A Orientação 002/2022, assinada em setembro pelo então corregedor-geral da PM, coronel Dorian Nunes Cavalheiro, determina que a Polícia Militar pode reter objetos e provas, impedir o acesso da Polícia Civil e até negar a apresentação e o depoimento de policiais sem autorização prévia da Justiça Militar, mesmo quando há inquérito civil em andamento.
A medida cria uma blindagem institucional que dificulta a responsabilização de agentes envolvidos em execuções contra civis.
O Ministério Público do Paraná (MP-PR) reagiu à medida e ingressou com uma Ação Direta de Inconstitucionalidade (ADI) no Tribunal de Justiça do Paraná (TJ-PR). O MP argumenta que a medida viola a competência da Polícia Civil e defende a regularidade da coexistência de dois inquéritos, militar e civil.
O MP enfatiza ainda que a autoridade militar não pode impedir o acesso da Polícia Civil às provas nem o interrogatório dos suspeitos.

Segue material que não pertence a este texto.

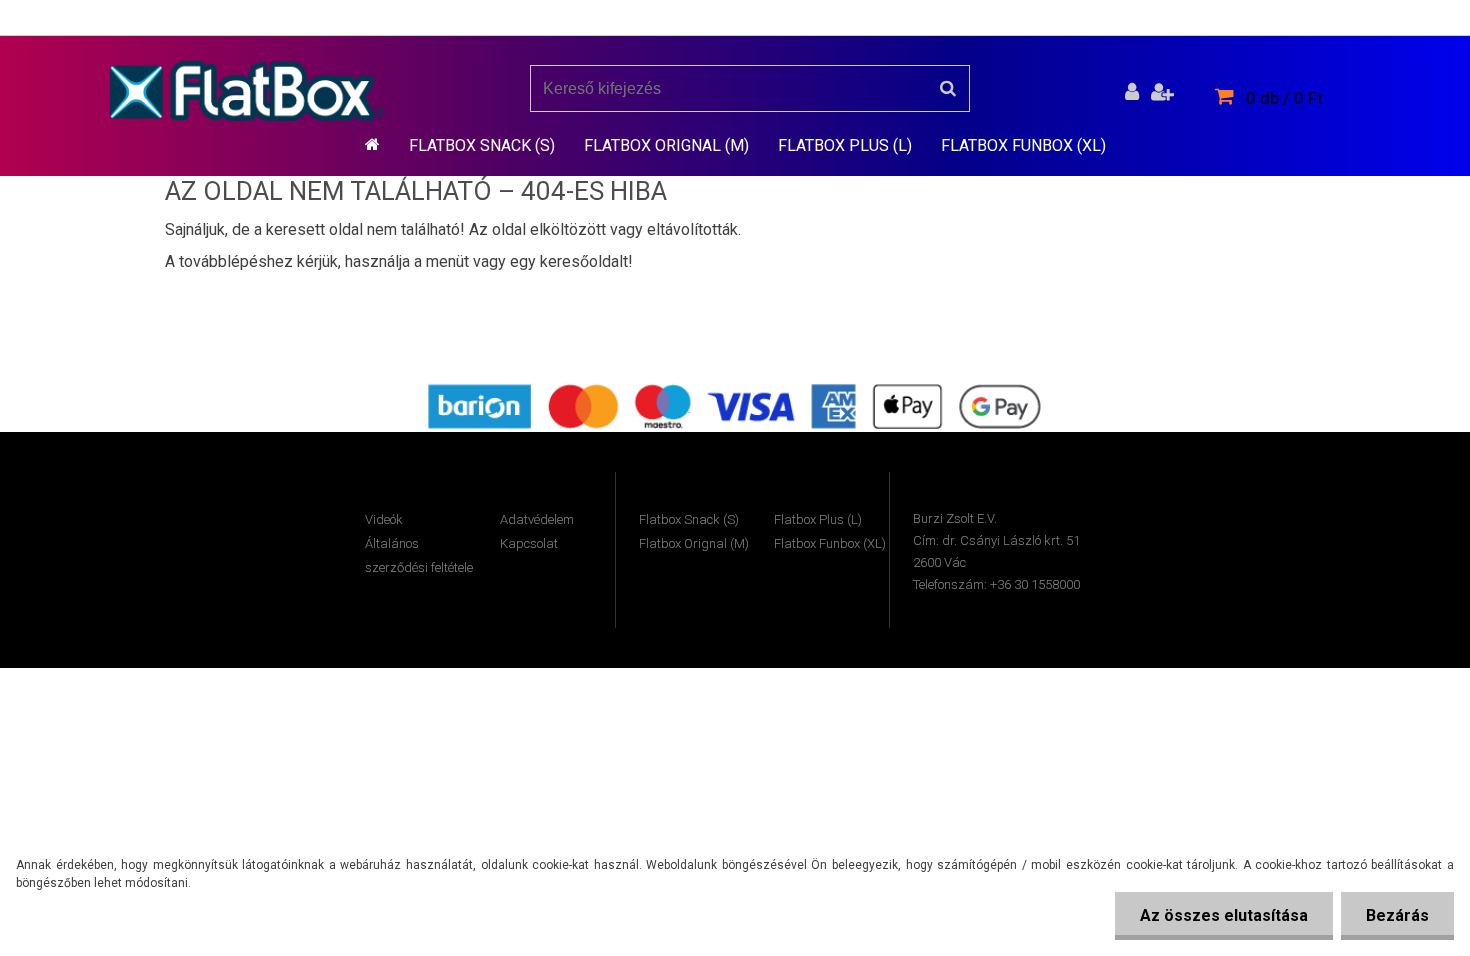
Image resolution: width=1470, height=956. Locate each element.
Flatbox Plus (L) (845, 145)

Ao se manifestarem no processo, o governo Ratinho Jr e a Procuradoria-Geral do Estado (PGE) alegaram que cabe à Corregedoria da PM “expedir orientações sobre a aplicação da legislação relativa à apuração das infrações criminais e disciplinares”.
A Secretaria de Segurança Pública, comandada pelo coronel Hudson Teixeira, por sua vez, reforçou o argumento de que homicídios praticados por PMs contra civis devem ser tratados como crimes militares. A tese de Hudson já foi superada há quase 30 anos, pela Lei Federal nº 9.299, que retirou da Justiça Militar a competência para julgar assassinatos cometidos por militares contra civis, passando a competência para o Tribunal do Júri.

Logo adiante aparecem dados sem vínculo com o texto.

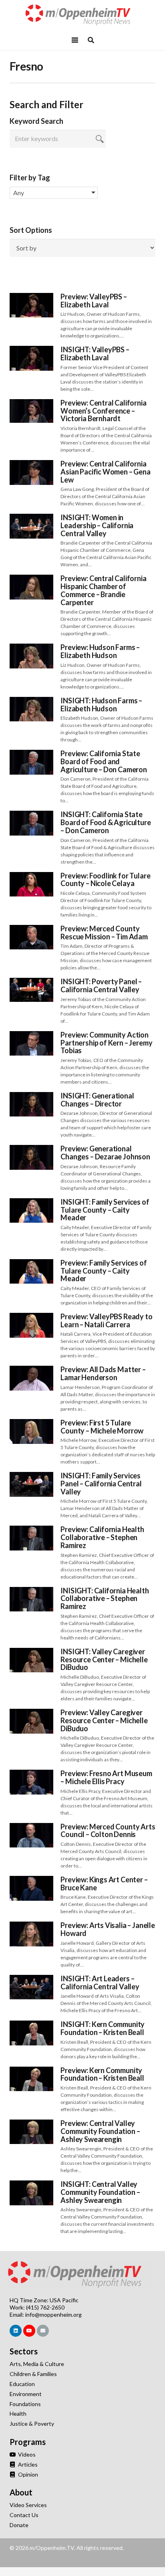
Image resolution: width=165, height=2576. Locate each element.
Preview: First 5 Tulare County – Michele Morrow (101, 1426)
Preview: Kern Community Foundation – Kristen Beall (102, 2074)
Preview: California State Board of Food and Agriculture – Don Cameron (103, 761)
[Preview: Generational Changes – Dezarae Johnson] (31, 1149)
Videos (26, 2454)
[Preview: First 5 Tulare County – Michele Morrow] (31, 1423)
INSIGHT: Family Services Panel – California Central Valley (100, 1483)
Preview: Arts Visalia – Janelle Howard (107, 1929)
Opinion (27, 2474)
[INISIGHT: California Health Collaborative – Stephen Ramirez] (31, 1591)
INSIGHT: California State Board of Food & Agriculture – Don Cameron (105, 822)
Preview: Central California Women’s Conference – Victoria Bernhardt (103, 410)
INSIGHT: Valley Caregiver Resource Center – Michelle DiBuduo (103, 1659)
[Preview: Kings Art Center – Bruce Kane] (31, 1880)
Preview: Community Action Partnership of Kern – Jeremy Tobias (106, 1042)
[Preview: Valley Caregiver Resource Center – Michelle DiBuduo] (31, 1713)
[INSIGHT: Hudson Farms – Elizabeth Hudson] (31, 701)
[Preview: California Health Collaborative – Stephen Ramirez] (31, 1530)
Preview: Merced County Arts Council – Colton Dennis (107, 1830)
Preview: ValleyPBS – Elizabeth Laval (93, 300)
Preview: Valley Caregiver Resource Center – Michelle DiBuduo (103, 1720)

A posição do governo foi rebatida pelo Órgão Especial do Tribunal de Justiça, que, em agosto de 2025, decidiu pela nulidade dos trechos da Orientação que invadiam a competência e autonomia da Polícia Civil em investigações de crimes cometidos por militares contra a vida de pessoas comuns.
O desembargador José Maurício Pinto de Almeida, relator do caso, afirmou que a normativa é repleta de “abstração, generalidade, autonomia e impessoalidade, uma vez que disciplina a atuação dos militares, impõe obrigações novas e produz efeitos sobre todos os procedimentos investigatórios, sejam os já existentes ou os que venham a ser instaurados”. Ou seja, limita o trabalho da Polícia Civil e interfere em investigações da Justiça comum.
O governo ainda tem prazo para recorrer da decisão.
Ratinho e Hudson não desistem, mesmo após a derrota na justiça
Mesmo após a decisão do TJ-PR, o governo insiste na tentativa de reorganizar as regras de investigação das mortes causadas por PMs.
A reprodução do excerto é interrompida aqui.